KEZİBAN KAN
Görüntülenme: 16209

KEZİBAN KAN

KEZBAN YENGE: KIRSALDA BİR BAŞARI HİKÂYESİ
Söyleşiyi Yapan: Melike Gül
Yer: Kezban Hanım’ın işyeri. Çakırlar
Tarih: 20.08.2015

Galeri

Söyleşi


 
Bize kendinizi tanıtır mısınız?
Antalya Konyaaltı Yarbaşçandır köyünde 1967 yılında doğdum. Çoban kızıyım ben. Ailem çobanlıkla, çiftçilikle uğraşırdı. Antalya merkezine ilk kez İlkokul 5. Sınıfta fotoğraf çektirmek için gelmiştim. Elektriği de o zaman gördüm ilk. İyi ki o günleri yaşamışım, öyle günleri gördüğüm için çok mutluyum. Köyde okul yoktu; okula gitmek için bir saat yürüyorduk. Herkes çobandı, başka yapacak iş yoktu. Ürünleri satacak insan yoktu. İlkokulu bitirince aynen çobanlığa devam ettik. Babama ve anneme yardım ediyordum. Annem çok çalışkan bir kadındı, hiç durmazdı. Sonra görücü geldi bana. Bir öğretmen istiyor seni dediler. Köyden biriyle evlensem yine çoban olacağım diye düşündüm. 16 yaşında evlendim. Evlendikten bir hafta sonra eşimin görevi nedeniyle Diyarbakır’a gittik.

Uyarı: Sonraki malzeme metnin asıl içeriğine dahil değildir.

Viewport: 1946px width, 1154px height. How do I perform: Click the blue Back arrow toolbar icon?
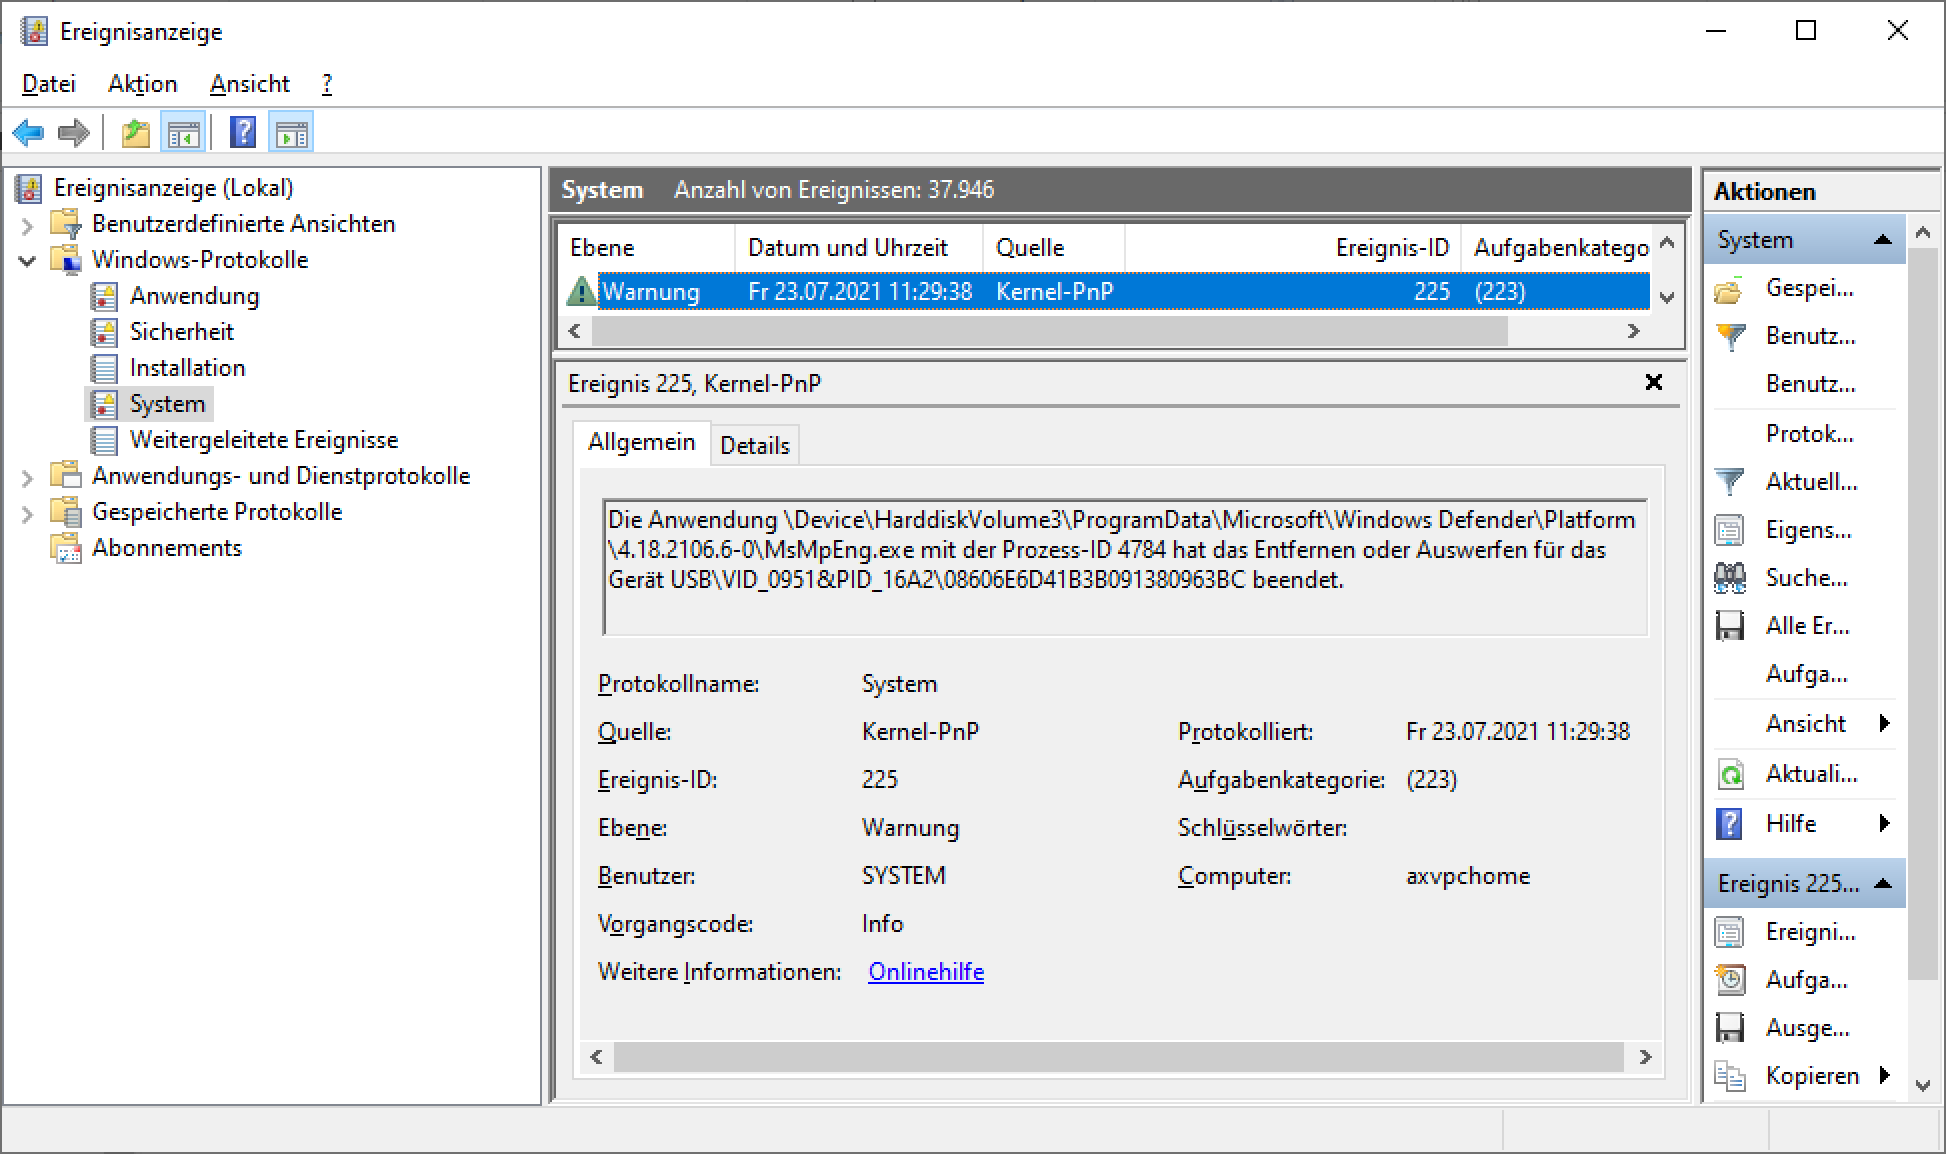[28, 132]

Diyarbakır nasıldı o yıllarda?
İnsanlar çok saygılıydı bize karşı. Oradaki dostlarımızla hala görüşüyoruz. Diyarbakır’ın yapısı buradan farklıydı, haremlik selamlık oturuyorlardı düğünlerde falan. Yemekleri önce erkekler yerdi orada, sonra da kadınlar yerdi. Bizim buralarda öyle bir şey yok.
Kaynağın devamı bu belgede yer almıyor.